[Data entries]
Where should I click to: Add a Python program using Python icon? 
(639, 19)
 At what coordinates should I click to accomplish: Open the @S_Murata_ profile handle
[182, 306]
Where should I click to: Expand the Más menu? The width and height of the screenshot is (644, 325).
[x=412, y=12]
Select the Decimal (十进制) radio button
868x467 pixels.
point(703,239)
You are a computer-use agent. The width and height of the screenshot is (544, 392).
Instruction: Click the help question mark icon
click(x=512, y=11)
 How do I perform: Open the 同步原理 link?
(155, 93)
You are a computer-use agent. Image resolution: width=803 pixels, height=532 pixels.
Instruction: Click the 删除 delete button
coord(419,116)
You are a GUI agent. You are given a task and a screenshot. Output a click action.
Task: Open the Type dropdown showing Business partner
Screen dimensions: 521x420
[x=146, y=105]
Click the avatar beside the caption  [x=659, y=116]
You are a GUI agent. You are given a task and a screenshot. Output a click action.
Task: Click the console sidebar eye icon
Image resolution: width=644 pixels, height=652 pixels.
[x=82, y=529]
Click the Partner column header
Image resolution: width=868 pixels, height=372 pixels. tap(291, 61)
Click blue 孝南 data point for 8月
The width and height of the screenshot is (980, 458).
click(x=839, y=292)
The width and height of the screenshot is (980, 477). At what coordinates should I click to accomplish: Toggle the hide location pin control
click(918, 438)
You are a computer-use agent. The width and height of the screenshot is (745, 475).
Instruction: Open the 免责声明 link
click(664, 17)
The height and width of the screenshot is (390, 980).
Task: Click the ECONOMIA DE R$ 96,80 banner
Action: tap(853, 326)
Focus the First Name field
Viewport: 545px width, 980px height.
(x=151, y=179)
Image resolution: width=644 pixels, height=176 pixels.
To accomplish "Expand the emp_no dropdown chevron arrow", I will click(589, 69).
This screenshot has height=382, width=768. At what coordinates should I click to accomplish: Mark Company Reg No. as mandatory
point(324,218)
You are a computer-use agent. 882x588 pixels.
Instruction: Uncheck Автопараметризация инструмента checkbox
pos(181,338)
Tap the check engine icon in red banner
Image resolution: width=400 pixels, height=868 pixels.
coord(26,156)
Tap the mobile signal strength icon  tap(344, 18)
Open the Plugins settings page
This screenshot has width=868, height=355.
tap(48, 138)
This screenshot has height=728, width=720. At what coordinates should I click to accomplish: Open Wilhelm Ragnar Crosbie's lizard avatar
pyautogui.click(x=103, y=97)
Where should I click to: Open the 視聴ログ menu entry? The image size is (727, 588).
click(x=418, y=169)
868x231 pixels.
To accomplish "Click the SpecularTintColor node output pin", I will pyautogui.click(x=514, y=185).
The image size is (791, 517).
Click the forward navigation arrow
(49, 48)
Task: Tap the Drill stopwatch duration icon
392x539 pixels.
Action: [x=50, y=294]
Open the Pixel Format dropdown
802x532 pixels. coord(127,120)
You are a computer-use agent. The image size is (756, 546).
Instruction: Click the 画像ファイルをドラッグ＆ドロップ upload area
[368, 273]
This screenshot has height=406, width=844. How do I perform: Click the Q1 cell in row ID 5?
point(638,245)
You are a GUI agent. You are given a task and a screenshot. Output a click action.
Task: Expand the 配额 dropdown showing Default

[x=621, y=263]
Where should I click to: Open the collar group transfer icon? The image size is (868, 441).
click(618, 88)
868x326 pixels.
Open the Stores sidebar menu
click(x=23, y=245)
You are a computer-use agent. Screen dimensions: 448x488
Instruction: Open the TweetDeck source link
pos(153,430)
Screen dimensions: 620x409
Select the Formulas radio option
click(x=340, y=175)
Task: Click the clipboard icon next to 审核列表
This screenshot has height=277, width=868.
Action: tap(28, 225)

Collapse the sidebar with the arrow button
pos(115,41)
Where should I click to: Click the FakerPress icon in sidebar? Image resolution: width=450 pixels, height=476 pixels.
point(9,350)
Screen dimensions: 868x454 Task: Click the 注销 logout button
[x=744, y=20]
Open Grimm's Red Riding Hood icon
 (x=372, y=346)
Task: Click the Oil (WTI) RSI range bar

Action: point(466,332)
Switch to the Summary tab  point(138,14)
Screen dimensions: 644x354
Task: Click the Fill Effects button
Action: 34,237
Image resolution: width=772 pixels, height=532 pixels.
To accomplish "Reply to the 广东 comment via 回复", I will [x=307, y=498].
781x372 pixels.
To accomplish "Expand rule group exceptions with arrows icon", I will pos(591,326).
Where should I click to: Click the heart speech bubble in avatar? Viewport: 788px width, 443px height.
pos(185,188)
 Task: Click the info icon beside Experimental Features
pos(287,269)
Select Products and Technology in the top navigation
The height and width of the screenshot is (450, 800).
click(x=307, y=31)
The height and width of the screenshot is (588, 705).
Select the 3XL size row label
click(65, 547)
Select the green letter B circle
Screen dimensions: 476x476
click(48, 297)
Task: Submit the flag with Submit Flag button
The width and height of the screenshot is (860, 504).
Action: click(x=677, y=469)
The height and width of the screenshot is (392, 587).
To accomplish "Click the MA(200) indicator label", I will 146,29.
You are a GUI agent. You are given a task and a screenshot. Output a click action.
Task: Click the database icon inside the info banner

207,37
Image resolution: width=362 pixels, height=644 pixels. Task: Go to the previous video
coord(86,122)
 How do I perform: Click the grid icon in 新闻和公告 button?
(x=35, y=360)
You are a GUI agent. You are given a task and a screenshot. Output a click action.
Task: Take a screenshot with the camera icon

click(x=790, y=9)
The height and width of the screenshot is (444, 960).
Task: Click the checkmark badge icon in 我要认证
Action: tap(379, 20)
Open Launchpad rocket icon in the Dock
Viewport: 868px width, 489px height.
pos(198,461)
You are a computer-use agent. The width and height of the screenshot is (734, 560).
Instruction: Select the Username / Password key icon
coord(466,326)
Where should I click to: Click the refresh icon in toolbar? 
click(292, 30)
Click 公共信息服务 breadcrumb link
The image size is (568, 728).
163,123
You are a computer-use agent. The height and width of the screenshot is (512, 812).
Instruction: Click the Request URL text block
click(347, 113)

### Problem statement
Transcribe the data above in full, exactly.

### Task response
Where should I click to: Add a Python program using Python icon? 
(639, 19)
 At what coordinates should I click to accomplish: Open the @S_Murata_ profile handle
[182, 306]
Where should I click to: Expand the Más menu? The width and height of the screenshot is (644, 325).
[x=412, y=12]
Select the Decimal (十进制) radio button
868x467 pixels.
point(703,239)
You are a computer-use agent. The width and height of the screenshot is (544, 392).
Instruction: Click the help question mark icon
click(x=512, y=11)
 How do I perform: Open the 同步原理 link?
(155, 93)
You are a computer-use agent. Image resolution: width=803 pixels, height=532 pixels.
Instruction: Click the 删除 delete button
coord(419,116)
You are a GUI agent. You are given a task and a screenshot. Output a click action.
Task: Open the Type dropdown showing Business partner
Screen dimensions: 521x420
[x=146, y=105]
Click the avatar beside the caption  [x=659, y=116]
You are a GUI agent. You are given a task and a screenshot. Output a click action.
Task: Click the console sidebar eye icon
Image resolution: width=644 pixels, height=652 pixels.
[x=82, y=529]
Click the Partner column header
Image resolution: width=868 pixels, height=372 pixels. tap(291, 61)
Click blue 孝南 data point for 8月
The width and height of the screenshot is (980, 458).
click(x=839, y=292)
The width and height of the screenshot is (980, 477). At what coordinates should I click to accomplish: Toggle the hide location pin control
click(918, 438)
You are a computer-use agent. The width and height of the screenshot is (745, 475).
Instruction: Open the 免责声明 link
click(664, 17)
The height and width of the screenshot is (390, 980).
Task: Click the ECONOMIA DE R$ 96,80 banner
Action: tap(853, 326)
Focus the First Name field
Viewport: 545px width, 980px height.
(x=151, y=179)
Image resolution: width=644 pixels, height=176 pixels.
To accomplish "Expand the emp_no dropdown chevron arrow", I will click(589, 69).
This screenshot has height=382, width=768. At what coordinates should I click to accomplish: Mark Company Reg No. as mandatory
point(324,218)
You are a computer-use agent. 882x588 pixels.
Instruction: Uncheck Автопараметризация инструмента checkbox
pos(181,338)
Tap the check engine icon in red banner
Image resolution: width=400 pixels, height=868 pixels.
coord(26,156)
Tap the mobile signal strength icon  tap(344, 18)
Open the Plugins settings page
This screenshot has width=868, height=355.
tap(48, 138)
This screenshot has height=728, width=720. At what coordinates should I click to accomplish: Open Wilhelm Ragnar Crosbie's lizard avatar
pyautogui.click(x=103, y=97)
Where should I click to: Open the 視聴ログ menu entry? The image size is (727, 588).
click(x=418, y=169)
868x231 pixels.
To accomplish "Click the SpecularTintColor node output pin", I will pyautogui.click(x=514, y=185).
The image size is (791, 517).
Click the forward navigation arrow
(49, 48)
Task: Tap the Drill stopwatch duration icon
392x539 pixels.
Action: [x=50, y=294]
Open the Pixel Format dropdown
802x532 pixels. coord(127,120)
You are a computer-use agent. The image size is (756, 546).
Instruction: Click the 画像ファイルをドラッグ＆ドロップ upload area
[368, 273]
This screenshot has height=406, width=844. How do I perform: Click the Q1 cell in row ID 5?
point(638,245)
You are a GUI agent. You are given a task and a screenshot. Output a click action.
Task: Expand the 配额 dropdown showing Default

[x=621, y=263]
Where should I click to: Open the collar group transfer icon? The image size is (868, 441).
click(618, 88)
868x326 pixels.
Open the Stores sidebar menu
click(x=23, y=245)
You are a computer-use agent. Screen dimensions: 448x488
Instruction: Open the TweetDeck source link
pos(153,430)
Screen dimensions: 620x409
Select the Formulas radio option
click(x=340, y=175)
Task: Click the clipboard icon next to 审核列表
This screenshot has height=277, width=868.
Action: tap(28, 225)

Collapse the sidebar with the arrow button
pos(115,41)
Where should I click to: Click the FakerPress icon in sidebar? Image resolution: width=450 pixels, height=476 pixels.
point(9,350)
Screen dimensions: 868x454 Task: Click the 注销 logout button
[x=744, y=20]
Open Grimm's Red Riding Hood icon
 (x=372, y=346)
Task: Click the Oil (WTI) RSI range bar

Action: point(466,332)
Switch to the Summary tab  point(138,14)
Screen dimensions: 644x354
Task: Click the Fill Effects button
Action: 34,237
Image resolution: width=772 pixels, height=532 pixels.
To accomplish "Reply to the 广东 comment via 回复", I will [x=307, y=498].
781x372 pixels.
To accomplish "Expand rule group exceptions with arrows icon", I will pos(591,326).
Where should I click to: Click the heart speech bubble in avatar? Viewport: 788px width, 443px height.
pos(185,188)
 Task: Click the info icon beside Experimental Features
pos(287,269)
Select Products and Technology in the top navigation
The height and width of the screenshot is (450, 800).
click(x=307, y=31)
The height and width of the screenshot is (588, 705).
Select the 3XL size row label
click(65, 547)
Select the green letter B circle
Screen dimensions: 476x476
click(48, 297)
Task: Submit the flag with Submit Flag button
The width and height of the screenshot is (860, 504).
Action: click(x=677, y=469)
The height and width of the screenshot is (392, 587).
To accomplish "Click the MA(200) indicator label", I will 146,29.
You are a GUI agent. You are given a task and a screenshot. Output a click action.
Task: Click the database icon inside the info banner

207,37
Image resolution: width=362 pixels, height=644 pixels. Task: Go to the previous video
coord(86,122)
 How do I perform: Click the grid icon in 新闻和公告 button?
(x=35, y=360)
You are a GUI agent. You are given a task and a screenshot. Output a click action.
Task: Take a screenshot with the camera icon

click(x=790, y=9)
The height and width of the screenshot is (444, 960).
Task: Click the checkmark badge icon in 我要认证
Action: tap(379, 20)
Open Launchpad rocket icon in the Dock
Viewport: 868px width, 489px height.
pos(198,461)
You are a computer-use agent. The width and height of the screenshot is (734, 560).
Instruction: Select the Username / Password key icon
coord(466,326)
Where should I click to: Click the refresh icon in toolbar? 
click(292, 30)
Click 公共信息服务 breadcrumb link
The image size is (568, 728).
163,123
You are a computer-use agent. The height and width of the screenshot is (512, 812).
Instruction: Click the Request URL text block
click(347, 113)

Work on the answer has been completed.